**READING PASSAGE:**
·····
Around 7:00 p.m last Sunday, I sat down and wrote my Christmas Eve sermon. I was done by 9:30 p.m. I was up early the next morning, went for a 30 minute walk while listening to a digital audiobook of Moneyball, then looked over the sermon notes before I got ready for work. I cut a bit from the text, and it was off to work for me.

Few people were at the office on Christmas Eve, which meant I had little to no managerial duties. I took advantage of this by spending most of the day working a fraud case involving title insurance, in which I suspect a title insurer is being quite naughty. “The State of Washington will have its revenge!” I cackled over my coffee.

The Christmas Eve service began at 6:00. I leave work at 5:00. My introduction wasn’t done yet, and I wasn’t happy with the sermon, either. I saved two 15-minute breaks during the day and fired up my nifty tablet at 4:30 to iron things out, once and for all. I succeeded, and was off to church.

I advertised heavily for the Christmas Eve service. I ran Facebook ads within a 10-mile radius for three weeks. I asked people to think about why the virgin birth mattered; why did Jesus have to come that way? We got lots of interest and lots of promises to attend. We had bulletins and Gospel tracts ready to give new visitors. We ended up having no visitors, but about 40 folks from the congregation attended. I was privately disappointed, but we had to try … and we have to keep trying, too!
·····
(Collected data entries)
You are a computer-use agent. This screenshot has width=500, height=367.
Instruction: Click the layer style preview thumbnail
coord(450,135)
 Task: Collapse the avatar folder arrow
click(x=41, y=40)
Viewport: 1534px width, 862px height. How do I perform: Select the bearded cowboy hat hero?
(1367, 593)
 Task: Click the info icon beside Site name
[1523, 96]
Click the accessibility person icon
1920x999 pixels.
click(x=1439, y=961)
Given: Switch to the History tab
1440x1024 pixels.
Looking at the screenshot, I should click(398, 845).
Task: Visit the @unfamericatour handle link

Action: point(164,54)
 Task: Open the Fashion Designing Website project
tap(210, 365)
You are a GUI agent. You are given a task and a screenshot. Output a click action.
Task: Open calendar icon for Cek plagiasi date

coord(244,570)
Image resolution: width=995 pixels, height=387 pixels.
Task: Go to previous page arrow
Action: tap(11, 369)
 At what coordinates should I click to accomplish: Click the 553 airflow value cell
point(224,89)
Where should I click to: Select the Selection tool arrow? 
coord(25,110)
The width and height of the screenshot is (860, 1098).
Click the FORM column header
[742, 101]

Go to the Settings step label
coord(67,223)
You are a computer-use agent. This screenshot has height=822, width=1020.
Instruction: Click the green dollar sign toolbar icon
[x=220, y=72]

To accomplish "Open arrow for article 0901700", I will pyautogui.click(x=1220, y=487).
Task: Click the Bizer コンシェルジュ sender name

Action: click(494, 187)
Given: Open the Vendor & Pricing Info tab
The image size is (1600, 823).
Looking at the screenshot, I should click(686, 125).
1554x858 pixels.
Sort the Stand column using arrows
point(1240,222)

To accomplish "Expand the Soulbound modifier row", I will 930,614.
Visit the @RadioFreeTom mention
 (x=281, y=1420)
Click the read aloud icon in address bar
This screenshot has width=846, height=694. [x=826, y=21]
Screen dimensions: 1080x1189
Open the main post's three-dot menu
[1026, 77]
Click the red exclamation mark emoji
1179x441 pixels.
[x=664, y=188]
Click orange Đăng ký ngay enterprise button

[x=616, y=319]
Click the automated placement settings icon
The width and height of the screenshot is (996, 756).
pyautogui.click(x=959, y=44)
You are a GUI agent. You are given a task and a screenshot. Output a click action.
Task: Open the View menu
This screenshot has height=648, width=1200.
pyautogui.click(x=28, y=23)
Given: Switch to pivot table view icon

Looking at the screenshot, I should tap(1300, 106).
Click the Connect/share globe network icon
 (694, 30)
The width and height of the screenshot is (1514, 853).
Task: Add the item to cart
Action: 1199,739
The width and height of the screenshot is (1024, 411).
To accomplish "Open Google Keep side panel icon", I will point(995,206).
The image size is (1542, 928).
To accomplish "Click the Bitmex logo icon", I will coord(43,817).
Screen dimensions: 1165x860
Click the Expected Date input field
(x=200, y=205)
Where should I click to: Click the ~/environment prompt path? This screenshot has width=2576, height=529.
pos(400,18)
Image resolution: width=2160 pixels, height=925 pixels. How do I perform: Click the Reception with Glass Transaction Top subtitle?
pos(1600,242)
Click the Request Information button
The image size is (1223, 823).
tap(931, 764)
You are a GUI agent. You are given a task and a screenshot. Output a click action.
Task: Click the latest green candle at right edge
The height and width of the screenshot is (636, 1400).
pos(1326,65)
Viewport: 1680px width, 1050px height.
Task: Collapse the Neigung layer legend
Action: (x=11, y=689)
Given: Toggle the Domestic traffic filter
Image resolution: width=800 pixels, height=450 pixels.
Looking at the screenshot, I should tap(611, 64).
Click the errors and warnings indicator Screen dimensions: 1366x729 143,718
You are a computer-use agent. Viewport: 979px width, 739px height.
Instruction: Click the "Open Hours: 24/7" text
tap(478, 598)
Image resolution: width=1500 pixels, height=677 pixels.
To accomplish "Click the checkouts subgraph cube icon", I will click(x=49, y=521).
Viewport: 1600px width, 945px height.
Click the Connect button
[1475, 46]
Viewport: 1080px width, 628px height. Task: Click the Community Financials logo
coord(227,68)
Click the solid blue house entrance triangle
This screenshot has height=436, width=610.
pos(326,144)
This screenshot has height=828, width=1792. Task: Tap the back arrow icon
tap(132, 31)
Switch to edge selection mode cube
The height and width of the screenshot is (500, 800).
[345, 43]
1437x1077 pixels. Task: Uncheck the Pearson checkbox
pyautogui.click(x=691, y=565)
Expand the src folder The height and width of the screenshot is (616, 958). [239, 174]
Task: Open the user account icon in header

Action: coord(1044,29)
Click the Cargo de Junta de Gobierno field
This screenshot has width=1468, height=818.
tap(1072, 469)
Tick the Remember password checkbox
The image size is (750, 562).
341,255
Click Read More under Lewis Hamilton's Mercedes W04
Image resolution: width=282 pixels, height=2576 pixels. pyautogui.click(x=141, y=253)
·····
**WHAT TO DO:**
- a) What clock times does the Christmas Eve passage mention? List every one.
- b) Write out the Christmas Eve passage, starting with "Few people were" and going on through "was off to church.".

**PROBLEM SOLUTIONS:**
- a)
- 7:00 p.m
- 9:30 p.m.
- 6:00
- 5:00
- 4:30

- b)
Few people were at the office on Christmas Eve, which meant I had little to no managerial duties. I took advantage of this by spending most of the day working a fraud case involving title insurance, in which I suspect a title insurer is being quite naughty. “The State of Washington will have its revenge!” I cackled over my coffee.

The Christmas Eve service began at 6:00. I leave work at 5:00. My introduction wasn’t done yet, and I wasn’t happy with the sermon, either. I saved two 15-minute breaks during the day and fired up my nifty tablet at 4:30 to iron things out, once and for all. I succeeded, and was off to church.